— Exercises —
1) According to the mailing list post, which license does py.test currently use?
2) Copy out the stretch of the mailing list post from "[TIP] does licensing" through "for anyone here?".

— Text excerpt —
○ ○ ○ ○ ○ ○ ○

[TIP] does licensing of test tools matter?

Michael Foord fuzzyman at voidspace.org.uk
Wed Aug 5 06:08:27 PDT 2009


Ben Finney wrote:
> holger krekel <holger at merlinux.eu> writes:
>
>   
>> i was wondering the other day - is licensing of test libs and tools
>> and issue for anyone here?
>>     
>
> Freedom matters, regardless what the intended purpose of the work.
>
>   
>> As noted elsewhere i am considering using (L)GPL style licenses
>> instead of the current MIT license possibly for future py.test
>> releases so i am interested in opinions from testing people in
>> particular and trust no flame wars arise :)
>>     
>
> The fact that py.test is currently licensed under terms that respect the
> freedom of its recipients is a good thing.
>
>   

Here comes the flamewar. In many situations the GPL strongly *restricts* 
the freedom of recipients. Although less of an issue for testing code 
(which often isn't distributed) choosing the *GPL* will greatly reduce 
the number of people able or willing to use your code.

○ ○ ○ ○ ○ ○ ○

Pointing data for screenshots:

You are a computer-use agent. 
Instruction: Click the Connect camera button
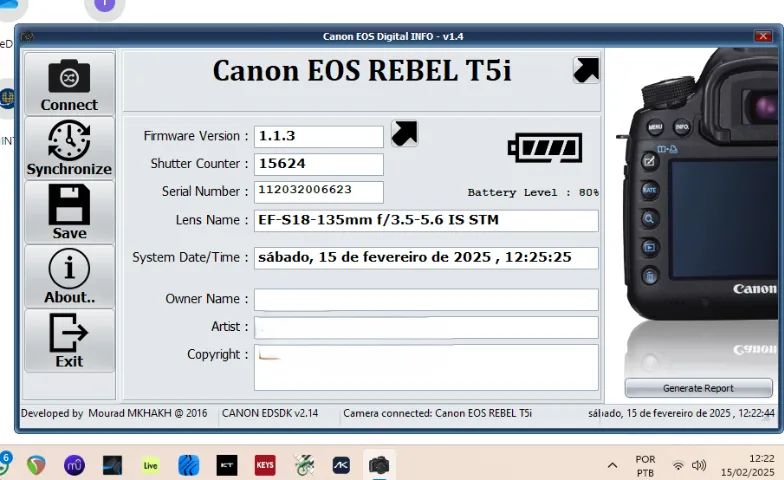pos(69,84)
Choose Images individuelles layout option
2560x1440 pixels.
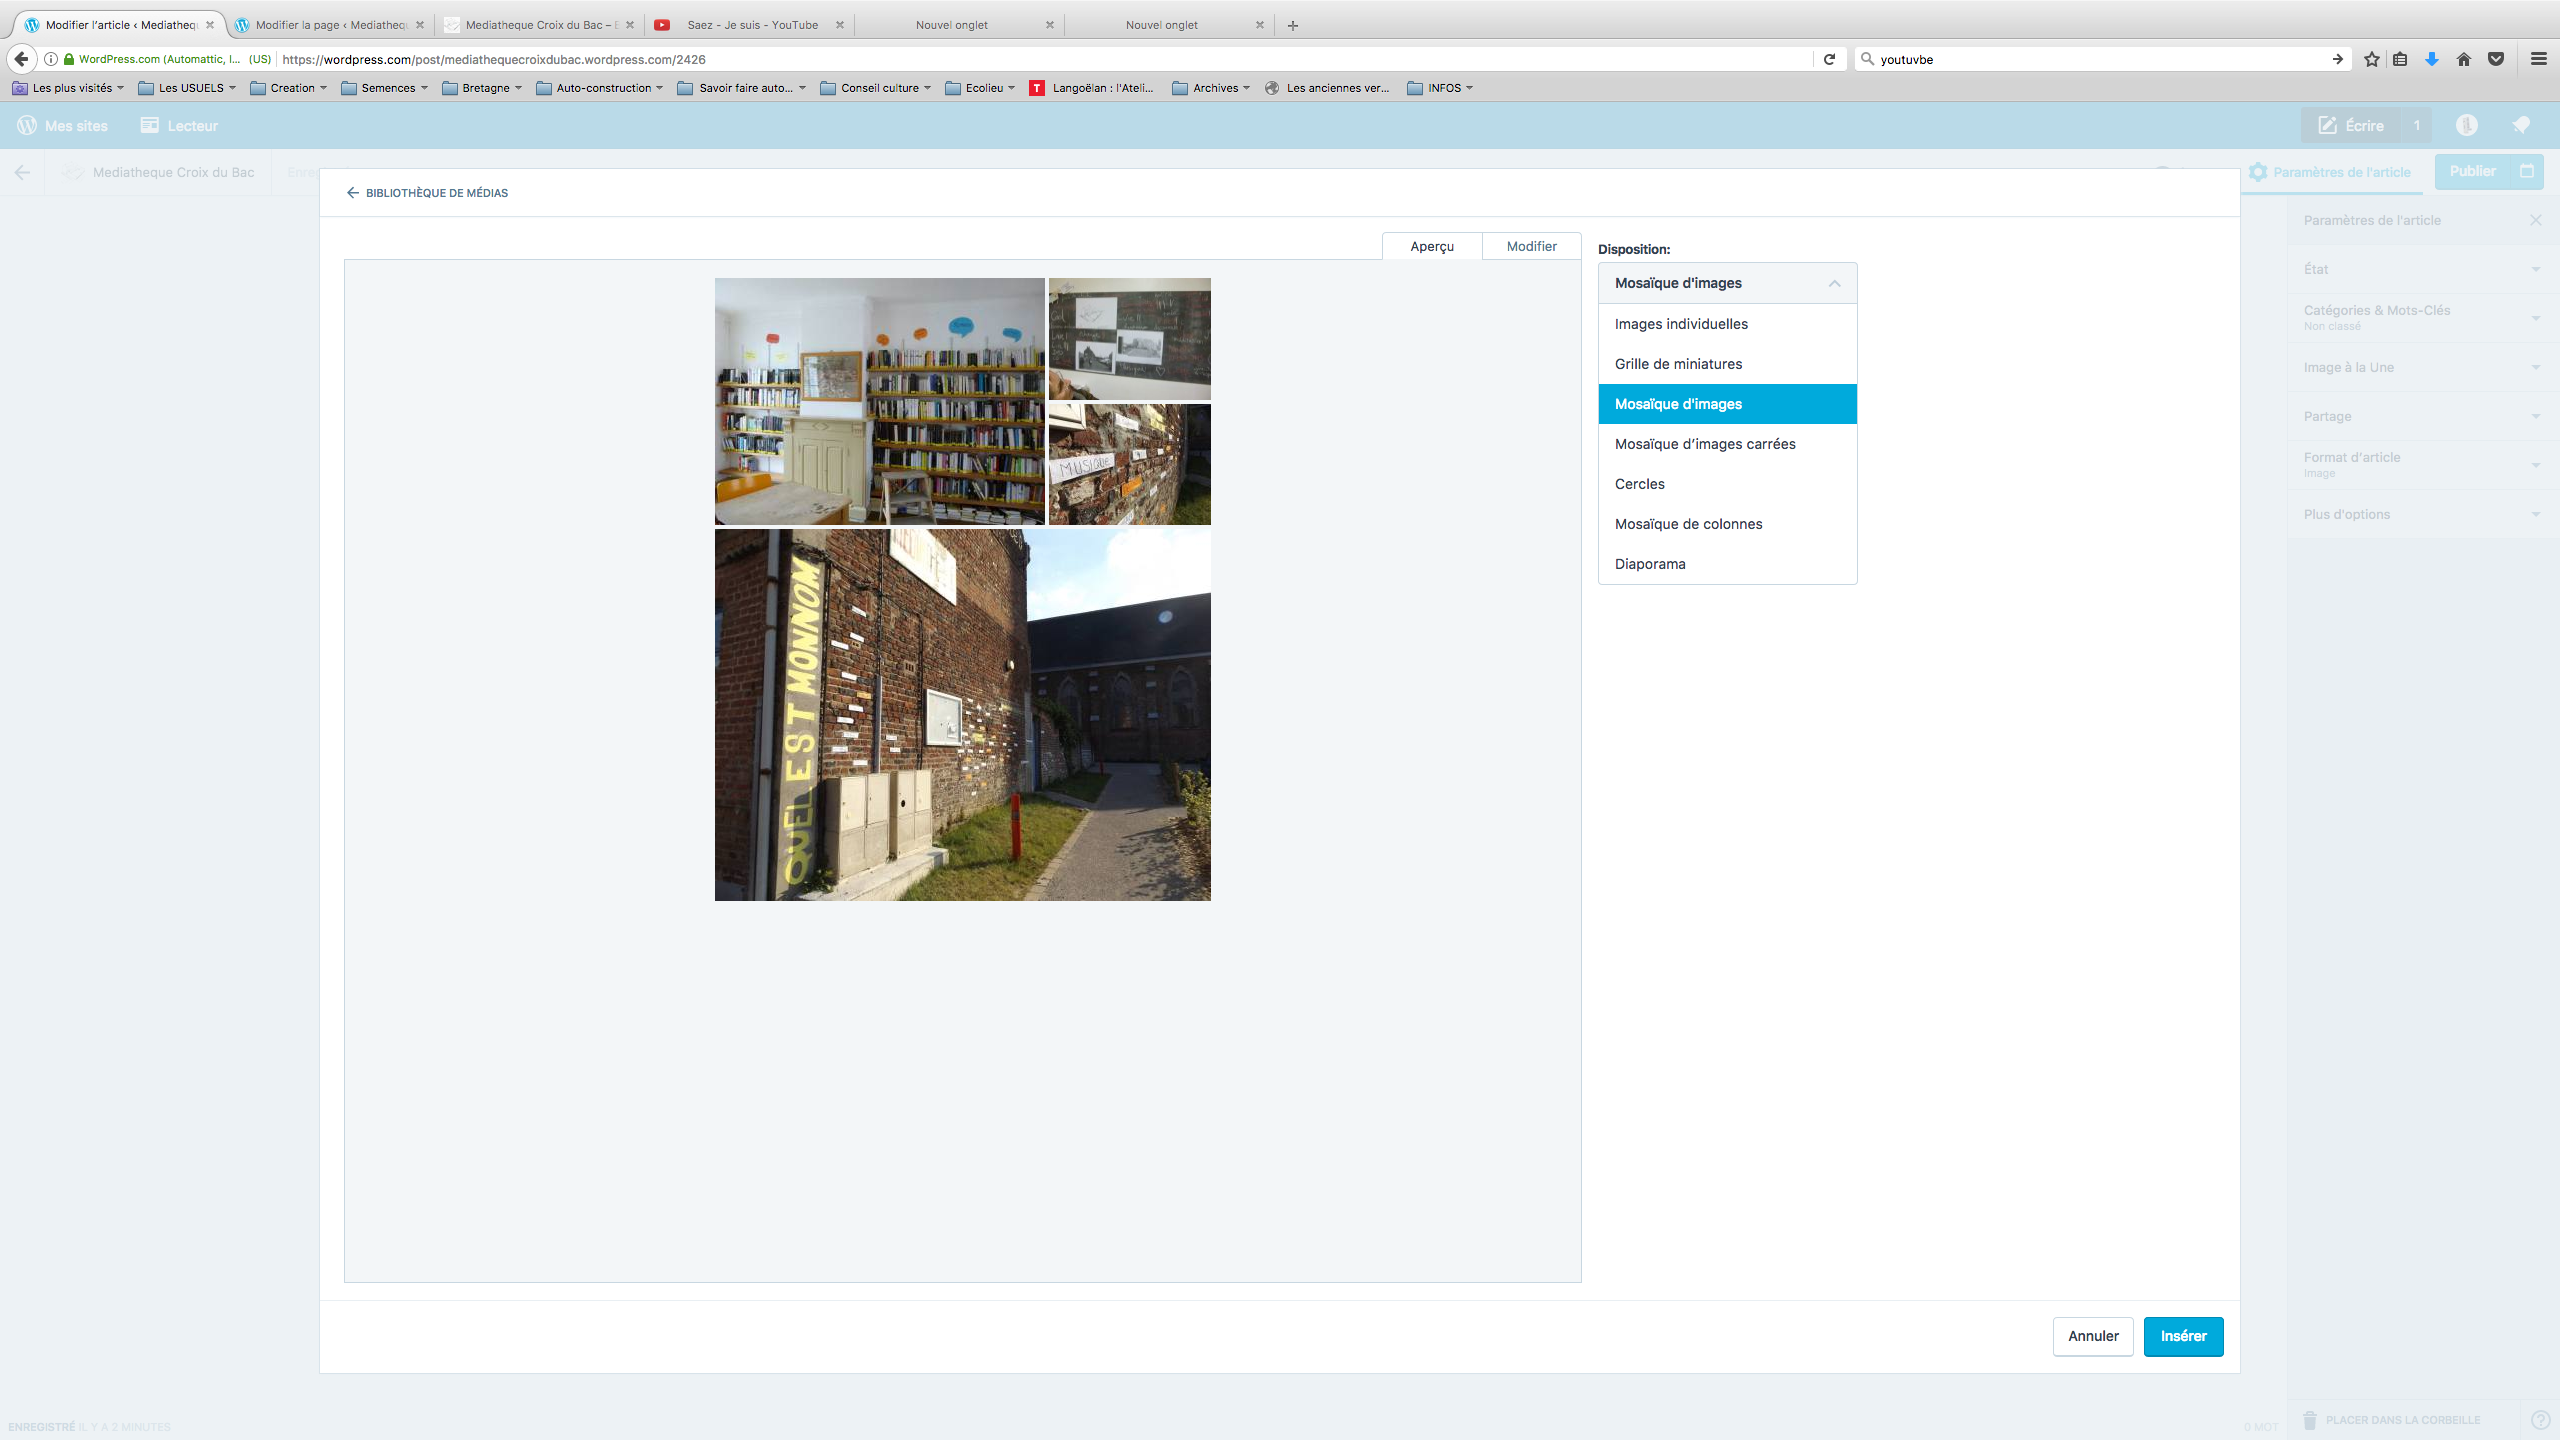(x=1681, y=324)
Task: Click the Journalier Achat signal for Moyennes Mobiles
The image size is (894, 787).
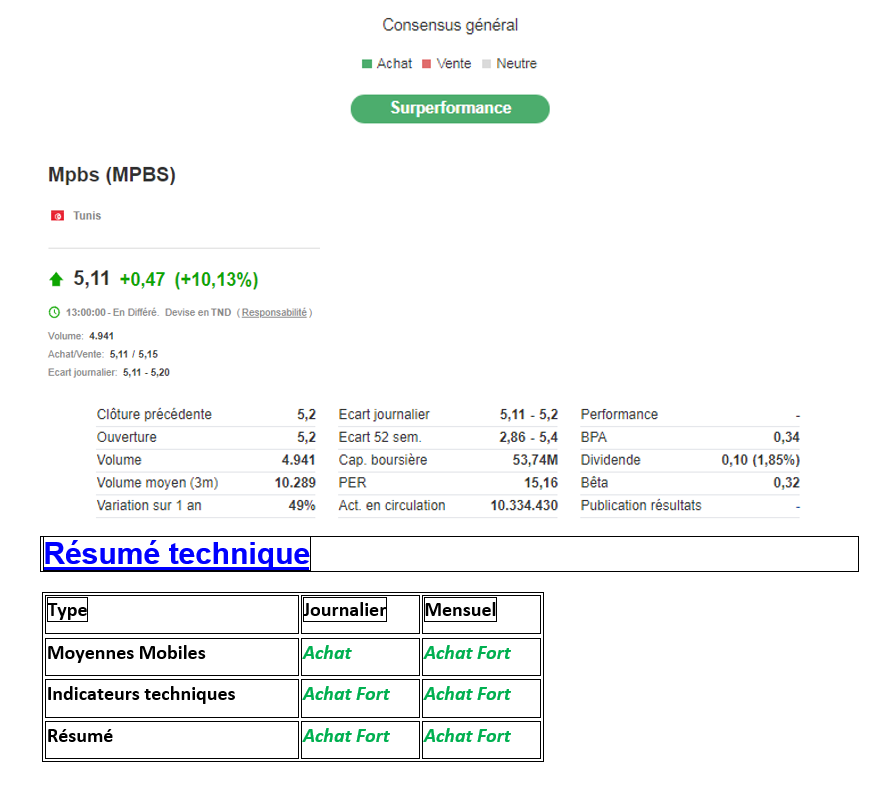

○ ○ ○ ○ ○ ○ ○

— Task-by-task solutions —
1) The MIT license.

2)
[TIP] does licensing of test tools matter?

Michael Foord fuzzyman at voidspace.org.uk
Wed Aug 5 06:08:27 PDT 2009


Ben Finney wrote:
> holger krekel <holger at merlinux.eu> writes:
>
>   
>> i was wondering the other day - is licensing of test libs and tools
>> and issue for anyone here?